» Source records
::::::::::

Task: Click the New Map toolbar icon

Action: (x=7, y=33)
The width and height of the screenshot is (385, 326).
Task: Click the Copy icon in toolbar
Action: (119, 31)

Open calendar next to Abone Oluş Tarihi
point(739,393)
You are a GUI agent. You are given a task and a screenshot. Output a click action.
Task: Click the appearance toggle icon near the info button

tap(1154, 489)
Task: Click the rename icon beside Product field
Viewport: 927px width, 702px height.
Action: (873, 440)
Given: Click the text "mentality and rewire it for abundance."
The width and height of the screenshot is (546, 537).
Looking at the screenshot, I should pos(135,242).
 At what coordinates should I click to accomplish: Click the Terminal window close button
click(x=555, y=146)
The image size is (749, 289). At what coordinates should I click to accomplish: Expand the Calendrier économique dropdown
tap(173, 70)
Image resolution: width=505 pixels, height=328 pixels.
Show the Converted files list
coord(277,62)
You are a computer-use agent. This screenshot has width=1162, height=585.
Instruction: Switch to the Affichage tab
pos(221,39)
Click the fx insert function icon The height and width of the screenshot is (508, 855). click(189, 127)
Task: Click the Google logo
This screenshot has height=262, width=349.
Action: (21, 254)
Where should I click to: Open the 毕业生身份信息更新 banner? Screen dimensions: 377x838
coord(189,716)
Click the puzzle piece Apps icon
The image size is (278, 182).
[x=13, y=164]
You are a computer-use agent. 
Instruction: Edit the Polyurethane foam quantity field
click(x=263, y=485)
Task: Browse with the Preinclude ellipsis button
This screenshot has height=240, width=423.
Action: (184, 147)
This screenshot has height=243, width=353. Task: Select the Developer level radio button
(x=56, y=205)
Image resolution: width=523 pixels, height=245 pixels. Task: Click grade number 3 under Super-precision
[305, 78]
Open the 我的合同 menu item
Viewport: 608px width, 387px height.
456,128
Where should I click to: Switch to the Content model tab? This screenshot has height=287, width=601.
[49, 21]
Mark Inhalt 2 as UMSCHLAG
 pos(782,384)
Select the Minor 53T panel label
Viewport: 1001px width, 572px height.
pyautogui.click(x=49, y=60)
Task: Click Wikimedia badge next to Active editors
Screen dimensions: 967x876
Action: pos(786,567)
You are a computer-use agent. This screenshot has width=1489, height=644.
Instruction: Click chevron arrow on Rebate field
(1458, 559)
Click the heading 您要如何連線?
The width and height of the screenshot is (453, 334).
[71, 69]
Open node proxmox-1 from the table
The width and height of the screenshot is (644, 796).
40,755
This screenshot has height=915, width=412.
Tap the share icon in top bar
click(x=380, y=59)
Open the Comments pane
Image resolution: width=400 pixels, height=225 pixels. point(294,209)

::::::::::

» Task item
Starting with the line that contains "Task: Browse with", output every line through the end of the listing above, unchanged.

» Reply
Task: Browse with the Preinclude ellipsis button
This screenshot has height=240, width=423.
Action: (184, 147)
This screenshot has height=243, width=353. Task: Select the Developer level radio button
(x=56, y=205)
Image resolution: width=523 pixels, height=245 pixels. Task: Click grade number 3 under Super-precision
[305, 78]
Open the 我的合同 menu item
Viewport: 608px width, 387px height.
456,128
Where should I click to: Switch to the Content model tab? This screenshot has height=287, width=601.
[49, 21]
Mark Inhalt 2 as UMSCHLAG
 pos(782,384)
Select the Minor 53T panel label
Viewport: 1001px width, 572px height.
pyautogui.click(x=49, y=60)
Task: Click Wikimedia badge next to Active editors
Screen dimensions: 967x876
Action: pos(786,567)
You are a computer-use agent. This screenshot has width=1489, height=644.
Instruction: Click chevron arrow on Rebate field
(1458, 559)
Click the heading 您要如何連線?
The width and height of the screenshot is (453, 334).
[71, 69]
Open node proxmox-1 from the table
The width and height of the screenshot is (644, 796).
40,755
This screenshot has height=915, width=412.
Tap the share icon in top bar
click(x=380, y=59)
Open the Comments pane
Image resolution: width=400 pixels, height=225 pixels. point(294,209)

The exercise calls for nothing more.